Learning ARM Assembly With VisUAL

Learning assembly is very important if you want to get a grasp of how a computer truly works under the hood. VisUAL is a very capable ARM emulator for those interested in learning the ARM assembly.

The GUI: A simply program to ADD two numbers

In addition to supporting a large subset of ARM instructions, the CPU is emulated via a series of elaborate and instructive animations that help visualise the flow of data to/from registers, any changes made to flags, and any branches taken. It also packs very useful animations to help grasp some of the more tricky instruction such as shifts and stack manipulations.

As it is was designed specifically to be used as teaching tool at Imperial College London, the GUI is very friendly, all the syntax errors are highlighted, and an example of the correct syntax is also shown.

Branch visualisation, credits: VisUAL homepage

You can also do the usual things you would expect from any emulator, such as single step through execution, set breakpoints, and view data in different bases. It even warns you of any possible infinite loops!
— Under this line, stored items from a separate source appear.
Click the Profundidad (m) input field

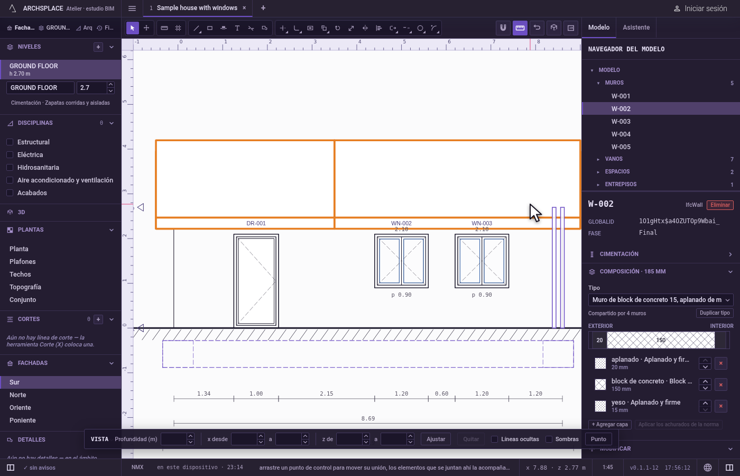click(174, 439)
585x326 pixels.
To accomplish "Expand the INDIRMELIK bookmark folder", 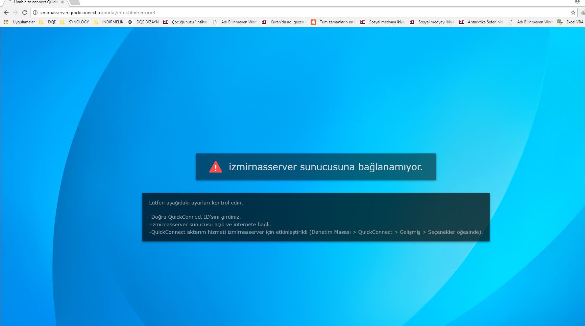I will [109, 22].
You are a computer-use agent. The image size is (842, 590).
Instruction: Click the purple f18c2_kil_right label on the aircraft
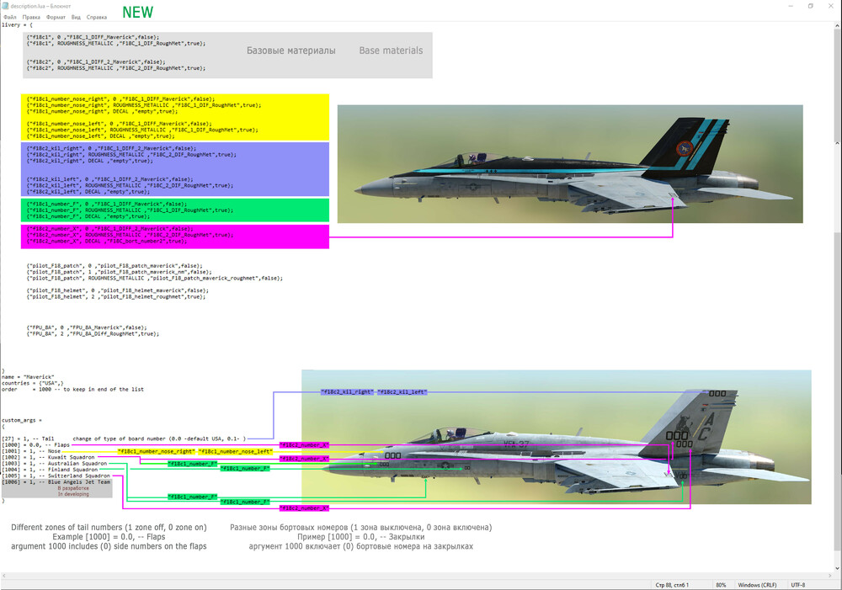tap(346, 392)
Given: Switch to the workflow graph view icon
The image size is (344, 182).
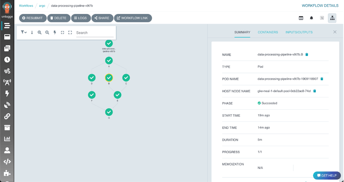Looking at the screenshot, I should pyautogui.click(x=332, y=18).
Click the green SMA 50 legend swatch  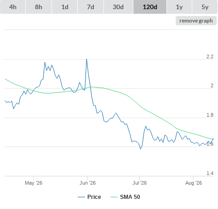[x=114, y=197]
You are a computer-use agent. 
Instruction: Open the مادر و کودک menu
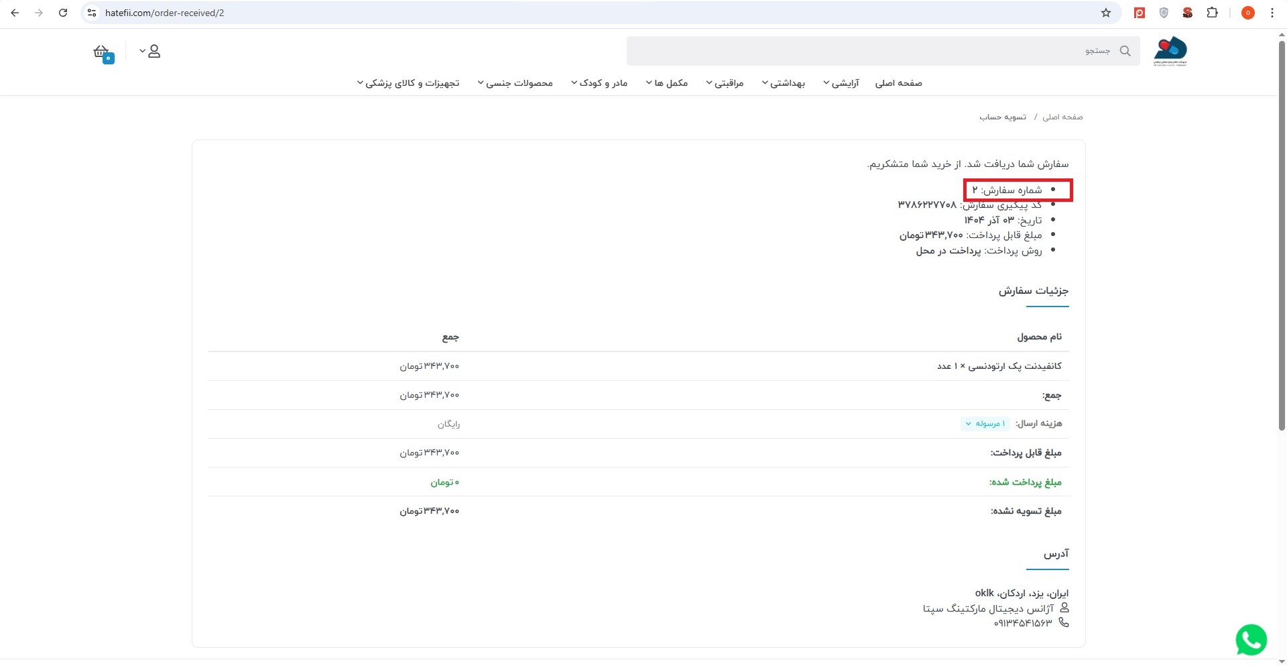coord(599,83)
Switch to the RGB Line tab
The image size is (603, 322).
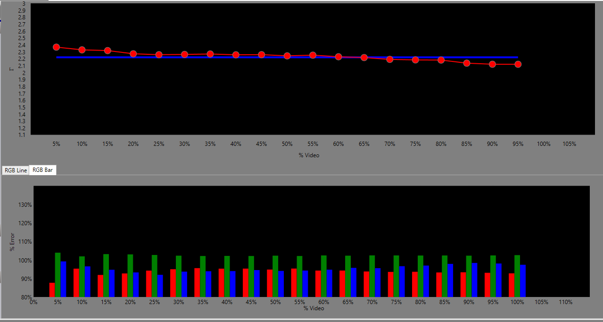(16, 170)
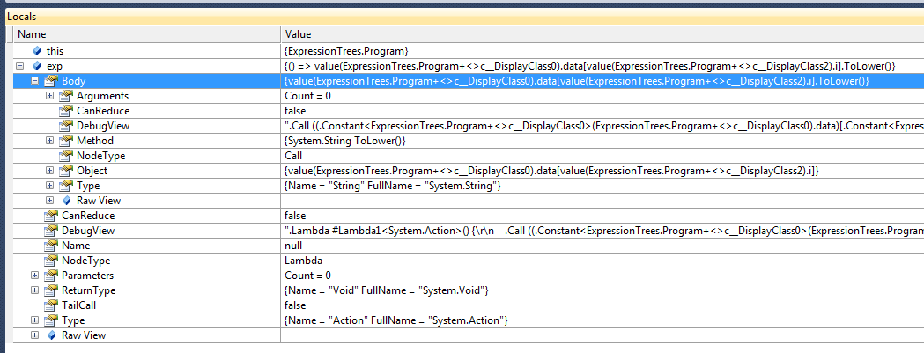Select the System.Void value cell
The width and height of the screenshot is (924, 353).
[x=387, y=290]
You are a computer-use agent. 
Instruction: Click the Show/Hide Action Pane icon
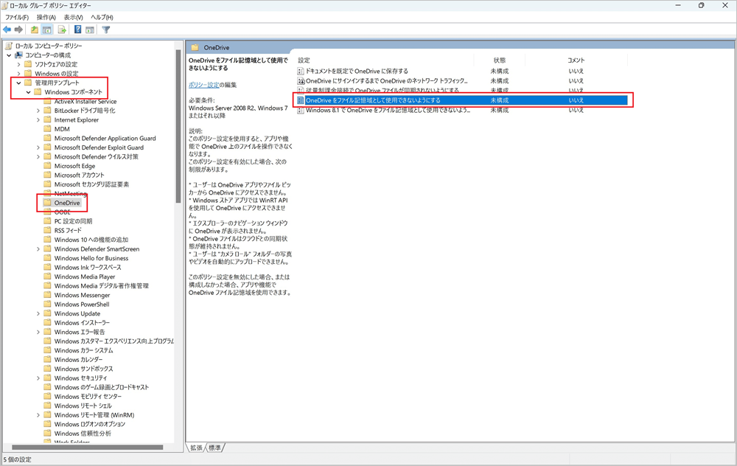90,29
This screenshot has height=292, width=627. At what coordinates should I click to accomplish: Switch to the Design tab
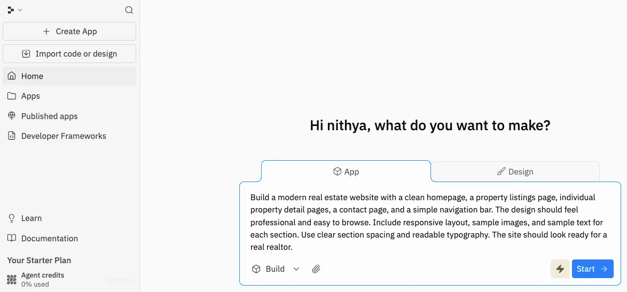515,171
That being said, lugging such an extravagant GUI comes at a price; programs that consume a few hundred thousand cycles hog far too much RAM should be run in the supported headless mode.

 

13 thoughts on “Learning ARM Assembly With VisUAL

  1. “Learning assembly is very important if you want to get a grasp of how a computer truly works under the hood. VisUAL is a very capable ARM emulator for those interested in learning the ARM assembly.”

    I imagine two different but related goals. Learning assembly, and learning ARM assembly. Former has plenty of simulators on Steam, among other places.. Later is the story article.

    1. Do the simulators on Steam require payment? Do the simulators on Steam require entering an agreement with Valve Corporation?

      Also, which simulators on Steam are you talking about? Is TS-100 really comparable to this?

      1. I’ve been playing around with one called human resource machine on my phone (also available on steam). It’s my first exposure to assembly and it’s basically a math puzzle. I always enjoyed sudoku, and this is just as fun.

    1. Yes that period of time was not good if you were starting put. I was lucky, got started in the 80’s when the computers came with a full listing of the CPU’s instruction set and a full memory map in the included manual. :)

    2. Yep. Back then I could not even get a good resource to learn out of my HS computer science teacher. I shouldn’t have expected much though, he was like most college professors are today, just there to collect a paycheck.

    3. But everything was much more simple back than. You could memorize the instruction set and the encoding. The current CPUs are just to complicated for this (Intel Software Developers Reference Manual, combined nearly 5000 pages long).